• _Short problem_:
Can you reproduce the listing below word for word, starting from its first line and ending with the line that contains "pos(244,228)"?

• _Extracted records_:
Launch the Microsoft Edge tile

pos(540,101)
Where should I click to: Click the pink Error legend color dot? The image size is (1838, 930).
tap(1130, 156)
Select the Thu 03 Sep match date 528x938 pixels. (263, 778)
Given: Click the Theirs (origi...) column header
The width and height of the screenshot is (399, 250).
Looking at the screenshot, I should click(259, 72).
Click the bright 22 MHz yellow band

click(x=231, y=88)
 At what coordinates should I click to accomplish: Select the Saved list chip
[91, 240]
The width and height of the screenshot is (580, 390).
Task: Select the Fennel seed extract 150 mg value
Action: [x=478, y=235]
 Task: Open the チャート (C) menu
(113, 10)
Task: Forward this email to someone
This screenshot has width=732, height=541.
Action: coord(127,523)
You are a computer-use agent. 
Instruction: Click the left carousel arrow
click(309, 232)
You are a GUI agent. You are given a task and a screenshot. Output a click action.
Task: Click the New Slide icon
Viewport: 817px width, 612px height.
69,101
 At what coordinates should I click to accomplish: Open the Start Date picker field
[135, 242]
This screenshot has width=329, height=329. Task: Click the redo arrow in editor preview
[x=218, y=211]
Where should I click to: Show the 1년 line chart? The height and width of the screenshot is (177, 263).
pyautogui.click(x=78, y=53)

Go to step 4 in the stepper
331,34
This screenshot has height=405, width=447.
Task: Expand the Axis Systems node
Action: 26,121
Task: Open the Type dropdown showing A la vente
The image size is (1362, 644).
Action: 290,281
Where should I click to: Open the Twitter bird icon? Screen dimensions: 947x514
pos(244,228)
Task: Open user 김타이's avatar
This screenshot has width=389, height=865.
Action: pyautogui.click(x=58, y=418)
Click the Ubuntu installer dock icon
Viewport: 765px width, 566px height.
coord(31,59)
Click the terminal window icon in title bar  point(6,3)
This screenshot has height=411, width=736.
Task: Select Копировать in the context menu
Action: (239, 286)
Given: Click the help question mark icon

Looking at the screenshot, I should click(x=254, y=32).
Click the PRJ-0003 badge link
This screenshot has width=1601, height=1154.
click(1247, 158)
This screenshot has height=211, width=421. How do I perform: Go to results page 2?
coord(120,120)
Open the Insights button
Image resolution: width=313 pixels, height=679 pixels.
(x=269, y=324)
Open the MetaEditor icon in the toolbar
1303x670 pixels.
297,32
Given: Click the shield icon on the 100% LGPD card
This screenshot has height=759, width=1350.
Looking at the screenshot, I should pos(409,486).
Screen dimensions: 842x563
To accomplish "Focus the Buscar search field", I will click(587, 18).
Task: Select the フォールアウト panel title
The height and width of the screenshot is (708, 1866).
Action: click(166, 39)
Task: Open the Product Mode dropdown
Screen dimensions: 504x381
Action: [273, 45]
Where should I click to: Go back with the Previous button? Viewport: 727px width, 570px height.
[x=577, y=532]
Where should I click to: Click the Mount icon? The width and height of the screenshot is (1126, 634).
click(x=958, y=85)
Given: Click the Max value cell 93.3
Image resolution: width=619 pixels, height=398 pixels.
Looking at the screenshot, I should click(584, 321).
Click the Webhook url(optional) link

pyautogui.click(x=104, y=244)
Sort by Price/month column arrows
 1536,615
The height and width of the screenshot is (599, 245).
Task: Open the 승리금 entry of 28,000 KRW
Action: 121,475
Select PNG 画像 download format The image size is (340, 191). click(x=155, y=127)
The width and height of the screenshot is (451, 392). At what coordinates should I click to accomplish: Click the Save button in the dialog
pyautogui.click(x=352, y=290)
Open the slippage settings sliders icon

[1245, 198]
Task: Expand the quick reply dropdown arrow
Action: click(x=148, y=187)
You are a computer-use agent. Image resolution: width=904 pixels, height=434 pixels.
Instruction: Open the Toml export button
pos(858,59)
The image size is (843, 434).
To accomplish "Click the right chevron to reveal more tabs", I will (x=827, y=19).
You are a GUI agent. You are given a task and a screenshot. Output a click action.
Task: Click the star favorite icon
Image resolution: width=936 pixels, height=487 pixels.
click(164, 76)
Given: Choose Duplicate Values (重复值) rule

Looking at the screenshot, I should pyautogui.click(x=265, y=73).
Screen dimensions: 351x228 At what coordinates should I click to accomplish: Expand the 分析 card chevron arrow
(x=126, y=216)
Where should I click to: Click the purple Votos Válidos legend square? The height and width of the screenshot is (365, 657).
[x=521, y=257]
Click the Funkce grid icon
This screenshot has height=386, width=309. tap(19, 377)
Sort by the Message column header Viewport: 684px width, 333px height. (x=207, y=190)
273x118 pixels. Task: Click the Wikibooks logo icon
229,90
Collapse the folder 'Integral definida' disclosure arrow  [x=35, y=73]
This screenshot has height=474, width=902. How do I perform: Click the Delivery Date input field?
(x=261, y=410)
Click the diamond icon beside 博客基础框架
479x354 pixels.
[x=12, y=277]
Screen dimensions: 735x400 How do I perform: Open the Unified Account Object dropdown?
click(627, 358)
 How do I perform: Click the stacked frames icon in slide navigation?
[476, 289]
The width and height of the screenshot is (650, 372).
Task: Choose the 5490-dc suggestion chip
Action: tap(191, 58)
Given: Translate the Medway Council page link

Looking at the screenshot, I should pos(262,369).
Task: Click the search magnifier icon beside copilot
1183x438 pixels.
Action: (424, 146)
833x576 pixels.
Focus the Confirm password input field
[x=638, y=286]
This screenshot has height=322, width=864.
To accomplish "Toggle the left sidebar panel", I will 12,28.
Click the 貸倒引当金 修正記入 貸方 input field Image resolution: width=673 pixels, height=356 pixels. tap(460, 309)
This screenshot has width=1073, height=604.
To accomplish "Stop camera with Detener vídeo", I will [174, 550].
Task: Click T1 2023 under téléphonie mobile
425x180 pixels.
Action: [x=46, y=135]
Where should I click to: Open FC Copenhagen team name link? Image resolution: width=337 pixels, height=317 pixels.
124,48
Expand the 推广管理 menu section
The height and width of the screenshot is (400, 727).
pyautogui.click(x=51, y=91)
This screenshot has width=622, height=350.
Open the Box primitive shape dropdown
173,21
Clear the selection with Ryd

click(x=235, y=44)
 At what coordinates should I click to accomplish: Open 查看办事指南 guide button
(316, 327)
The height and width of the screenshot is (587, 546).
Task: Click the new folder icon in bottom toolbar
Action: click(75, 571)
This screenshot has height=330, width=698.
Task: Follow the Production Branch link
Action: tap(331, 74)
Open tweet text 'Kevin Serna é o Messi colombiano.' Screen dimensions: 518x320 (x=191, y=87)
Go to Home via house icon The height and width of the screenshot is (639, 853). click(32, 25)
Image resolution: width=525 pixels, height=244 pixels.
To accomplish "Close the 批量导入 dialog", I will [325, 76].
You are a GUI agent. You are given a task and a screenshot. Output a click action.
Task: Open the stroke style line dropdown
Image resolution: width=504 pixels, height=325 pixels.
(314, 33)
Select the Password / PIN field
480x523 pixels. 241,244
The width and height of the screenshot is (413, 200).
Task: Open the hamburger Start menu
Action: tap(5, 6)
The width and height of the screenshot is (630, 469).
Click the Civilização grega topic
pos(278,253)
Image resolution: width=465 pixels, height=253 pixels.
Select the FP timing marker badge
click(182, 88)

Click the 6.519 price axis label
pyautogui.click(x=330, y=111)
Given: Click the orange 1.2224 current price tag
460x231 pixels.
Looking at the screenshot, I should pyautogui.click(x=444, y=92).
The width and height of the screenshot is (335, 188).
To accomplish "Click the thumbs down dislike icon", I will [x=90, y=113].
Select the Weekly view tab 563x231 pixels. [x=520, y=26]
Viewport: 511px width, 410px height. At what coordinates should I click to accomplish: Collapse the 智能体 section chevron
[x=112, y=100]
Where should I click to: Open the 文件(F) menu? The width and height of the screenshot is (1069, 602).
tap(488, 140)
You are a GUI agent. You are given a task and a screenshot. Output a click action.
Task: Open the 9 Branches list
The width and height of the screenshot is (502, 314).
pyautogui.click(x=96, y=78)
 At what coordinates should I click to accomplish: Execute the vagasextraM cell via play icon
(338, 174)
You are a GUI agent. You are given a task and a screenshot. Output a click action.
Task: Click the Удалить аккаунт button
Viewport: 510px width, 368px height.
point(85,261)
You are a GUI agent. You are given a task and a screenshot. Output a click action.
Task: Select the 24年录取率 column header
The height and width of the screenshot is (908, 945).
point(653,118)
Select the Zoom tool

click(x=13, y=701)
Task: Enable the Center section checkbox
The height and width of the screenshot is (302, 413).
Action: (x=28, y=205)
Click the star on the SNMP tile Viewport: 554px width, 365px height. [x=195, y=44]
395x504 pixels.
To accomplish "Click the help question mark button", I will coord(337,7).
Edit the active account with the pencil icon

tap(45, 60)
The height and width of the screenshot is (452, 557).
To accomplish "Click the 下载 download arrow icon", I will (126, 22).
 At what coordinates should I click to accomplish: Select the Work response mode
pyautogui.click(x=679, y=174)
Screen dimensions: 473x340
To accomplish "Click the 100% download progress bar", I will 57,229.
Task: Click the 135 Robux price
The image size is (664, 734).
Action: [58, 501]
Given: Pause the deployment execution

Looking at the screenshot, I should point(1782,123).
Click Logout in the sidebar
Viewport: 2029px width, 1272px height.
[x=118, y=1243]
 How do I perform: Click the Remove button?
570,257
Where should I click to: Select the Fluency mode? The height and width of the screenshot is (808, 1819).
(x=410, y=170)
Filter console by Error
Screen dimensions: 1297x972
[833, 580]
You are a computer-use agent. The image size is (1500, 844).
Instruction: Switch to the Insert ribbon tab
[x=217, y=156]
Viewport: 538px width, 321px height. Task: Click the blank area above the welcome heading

• _Correct result_:
Launch the Microsoft Edge tile

pos(540,101)
Where should I click to: Click the pink Error legend color dot? The image size is (1838, 930).
tap(1130, 156)
Select the Thu 03 Sep match date 528x938 pixels. (263, 778)
Given: Click the Theirs (origi...) column header
The width and height of the screenshot is (399, 250).
Looking at the screenshot, I should click(259, 72).
Click the bright 22 MHz yellow band

click(x=231, y=88)
 At what coordinates should I click to accomplish: Select the Saved list chip
[91, 240]
The width and height of the screenshot is (580, 390).
Task: Select the Fennel seed extract 150 mg value
Action: [x=478, y=235]
 Task: Open the チャート (C) menu
(113, 10)
Task: Forward this email to someone
This screenshot has width=732, height=541.
Action: coord(127,523)
You are a computer-use agent. 
Instruction: Click the left carousel arrow
click(309, 232)
You are a GUI agent. You are given a task and a screenshot. Output a click action.
Task: Click the New Slide icon
Viewport: 817px width, 612px height.
69,101
 At what coordinates should I click to accomplish: Open the Start Date picker field
[135, 242]
This screenshot has width=329, height=329. Task: Click the redo arrow in editor preview
[x=218, y=211]
Where should I click to: Show the 1년 line chart? The height and width of the screenshot is (177, 263).
pyautogui.click(x=78, y=53)

Go to step 4 in the stepper
331,34
This screenshot has height=405, width=447.
Task: Expand the Axis Systems node
Action: 26,121
Task: Open the Type dropdown showing A la vente
The image size is (1362, 644).
Action: 290,281
Where should I click to: Open the Twitter bird icon? Screen dimensions: 947x514
pos(244,228)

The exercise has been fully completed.